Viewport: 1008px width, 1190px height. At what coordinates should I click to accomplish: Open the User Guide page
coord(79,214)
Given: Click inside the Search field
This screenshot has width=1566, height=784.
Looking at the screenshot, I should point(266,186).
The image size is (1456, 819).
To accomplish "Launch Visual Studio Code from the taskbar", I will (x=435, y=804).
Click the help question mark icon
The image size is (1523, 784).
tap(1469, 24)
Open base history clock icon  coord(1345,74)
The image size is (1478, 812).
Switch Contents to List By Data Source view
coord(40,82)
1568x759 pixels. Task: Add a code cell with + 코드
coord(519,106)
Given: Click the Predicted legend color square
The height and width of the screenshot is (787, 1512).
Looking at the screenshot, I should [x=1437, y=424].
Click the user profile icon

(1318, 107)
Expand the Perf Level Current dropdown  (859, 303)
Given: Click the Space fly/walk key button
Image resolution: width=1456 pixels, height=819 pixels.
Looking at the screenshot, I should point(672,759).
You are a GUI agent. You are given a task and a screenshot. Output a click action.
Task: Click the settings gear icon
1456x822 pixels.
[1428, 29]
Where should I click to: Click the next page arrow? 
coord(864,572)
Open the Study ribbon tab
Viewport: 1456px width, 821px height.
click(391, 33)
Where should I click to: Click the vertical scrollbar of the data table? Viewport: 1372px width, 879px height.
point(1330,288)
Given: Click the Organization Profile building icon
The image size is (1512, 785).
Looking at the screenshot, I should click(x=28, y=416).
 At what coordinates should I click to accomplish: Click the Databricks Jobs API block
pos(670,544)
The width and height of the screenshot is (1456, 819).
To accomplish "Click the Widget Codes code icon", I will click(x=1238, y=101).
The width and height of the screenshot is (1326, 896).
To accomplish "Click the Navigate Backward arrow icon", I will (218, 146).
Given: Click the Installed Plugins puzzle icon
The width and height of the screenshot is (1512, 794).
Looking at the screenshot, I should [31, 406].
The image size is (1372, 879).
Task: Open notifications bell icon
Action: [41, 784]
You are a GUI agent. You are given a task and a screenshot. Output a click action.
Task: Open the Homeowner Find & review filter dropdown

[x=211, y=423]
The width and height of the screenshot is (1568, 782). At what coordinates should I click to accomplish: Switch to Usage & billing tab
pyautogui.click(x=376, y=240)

### Aim of the task:
What you return must be the entries, given again word for word.

### Answer area:
Viewport: 1008px width, 1190px height. At what coordinates should I click to accomplish: Open the User Guide page
coord(79,214)
Given: Click inside the Search field
This screenshot has width=1566, height=784.
Looking at the screenshot, I should point(266,186).
The image size is (1456, 819).
To accomplish "Launch Visual Studio Code from the taskbar", I will (x=435, y=804).
Click the help question mark icon
The image size is (1523, 784).
tap(1469, 24)
Open base history clock icon  coord(1345,74)
The image size is (1478, 812).
Switch Contents to List By Data Source view
coord(40,82)
1568x759 pixels. Task: Add a code cell with + 코드
coord(519,106)
Given: Click the Predicted legend color square
The height and width of the screenshot is (787, 1512).
Looking at the screenshot, I should [x=1437, y=424].
Click the user profile icon

(1318, 107)
Expand the Perf Level Current dropdown  (859, 303)
Given: Click the Space fly/walk key button
Image resolution: width=1456 pixels, height=819 pixels.
Looking at the screenshot, I should point(672,759).
You are a GUI agent. You are given a task and a screenshot. Output a click action.
Task: Click the settings gear icon
1456x822 pixels.
[1428, 29]
Where should I click to: Click the next page arrow? 
coord(864,572)
Open the Study ribbon tab
Viewport: 1456px width, 821px height.
click(391, 33)
Where should I click to: Click the vertical scrollbar of the data table? Viewport: 1372px width, 879px height.
point(1330,288)
Given: Click the Organization Profile building icon
The image size is (1512, 785).
Looking at the screenshot, I should click(x=28, y=416).
 At what coordinates should I click to accomplish: Click the Databricks Jobs API block
pos(670,544)
The width and height of the screenshot is (1456, 819).
To accomplish "Click the Widget Codes code icon", I will click(x=1238, y=101).
The width and height of the screenshot is (1326, 896).
To accomplish "Click the Navigate Backward arrow icon", I will (218, 146).
Given: Click the Installed Plugins puzzle icon
The width and height of the screenshot is (1512, 794).
Looking at the screenshot, I should [31, 406].
The image size is (1372, 879).
Task: Open notifications bell icon
Action: [41, 784]
You are a GUI agent. You are given a task and a screenshot. Output a click action.
Task: Open the Homeowner Find & review filter dropdown

[x=211, y=423]
The width and height of the screenshot is (1568, 782). At what coordinates should I click to accomplish: Switch to Usage & billing tab
pyautogui.click(x=376, y=240)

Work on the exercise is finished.